How It Started

SNEAK PREVIEW of the NEWEST novel by Marvin Gray!

Chapter One: Stormtroopers

People ask me sometimes how it started. They don’t teach it in schools, of course. Not many of us who actually lived through the Partition are still around. Not in this neck of the woods, anyway. If you spoke out against it, you were silenced one way or another. The migration took more residents than it brought. Lots of people I know, like Bill and Verna Spikes, got into trouble by social media posts. When people started losing their jobs or were denied credit just because they liked a post, they caught on. I bet a lot of you don’t even know what a post is. Or was.

There was really no one single event that signaled the beginning, but for me, one day in particular stands out. 

Sami and I were drinking coffee and watching the news on TV one Saturday morning when the flashing lights out the front window caught our attention. 

We looked out the livingroom window. A local police car was parked in front of the Spikes’ house next door.
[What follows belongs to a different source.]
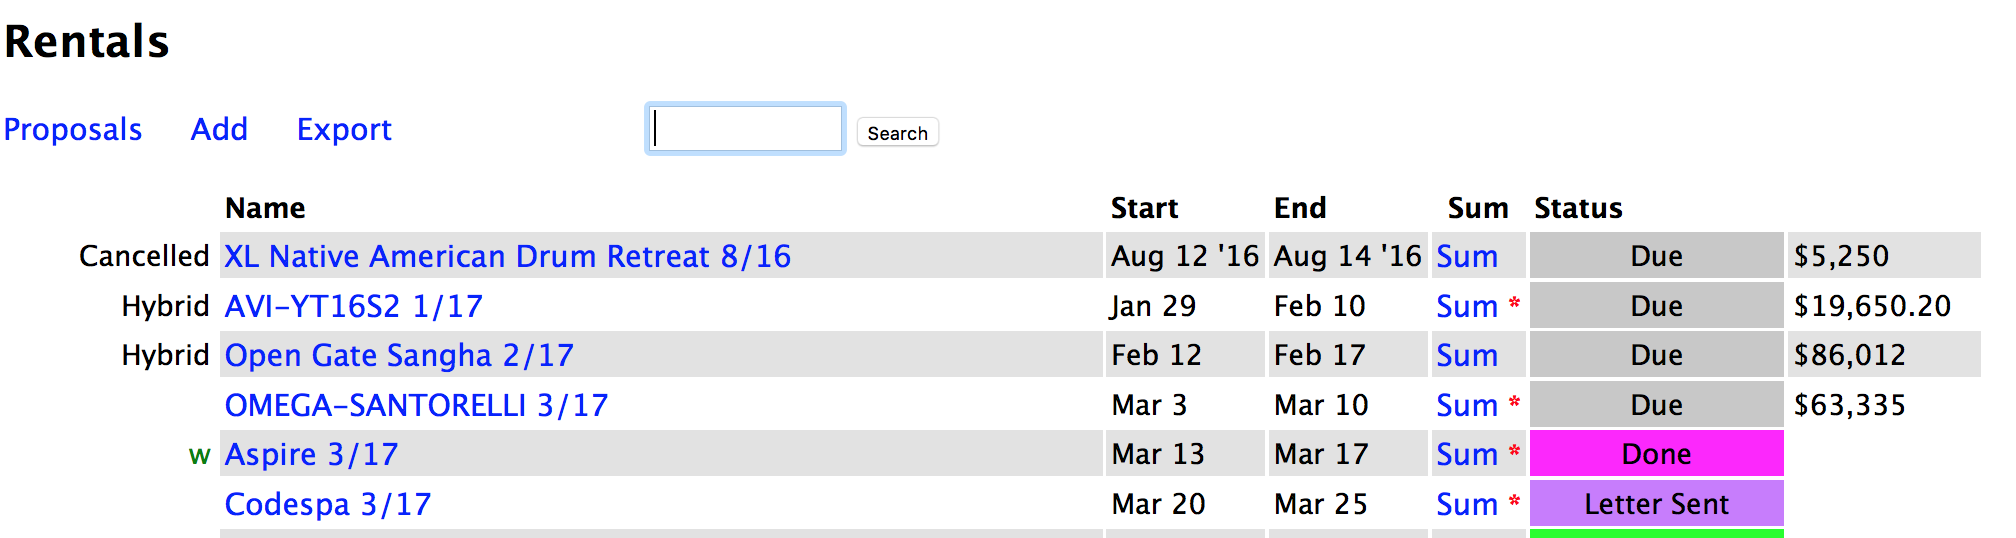The width and height of the screenshot is (2016, 538).
Task: Open the Proposals link
Action: click(x=73, y=130)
Parked in the street with the lights flashing but no siren. 

“I wonder what is going on there?” Sami asked.

“Not sure,” I said, walking out onto the front stoop to see what all the commotion was about. Back then, you didn’t even think twice about watching or videoing some police action. People used to do it all the time. In fact, I remember people on the street stopping to film police brutality, or what they thought might be police brutality. And posting it on social media. 

Police brutality? As Americans, we didn’t really know police brutality back then. We didn’t know how dark a person’s soul could be. How that darkness could manifest itself once unleashed by authority. I had witnessed raw cruelty in Iraq, Somalia, and Central America. But we’d never seen it on American soil. And we had no friggin’ idea what was in store for us.   

Where was I? Oh, videoing cops. People used to have cameras on their phones. I know, I know, sounds weird. But there used to be phones you could carry around in your pocket. Nope, no wire. Nothing. They used to send signals to towers. You’ve seen those tall monstrosities, rusting in the sky, that nowadays serve nothing better than birds’ nests or target practice. Your cellphone would send radio frequency waves to the closest towers, and tower would relay these signals to a network of other towers in real time, allowing you to talk to someone across the country or even in other countries. 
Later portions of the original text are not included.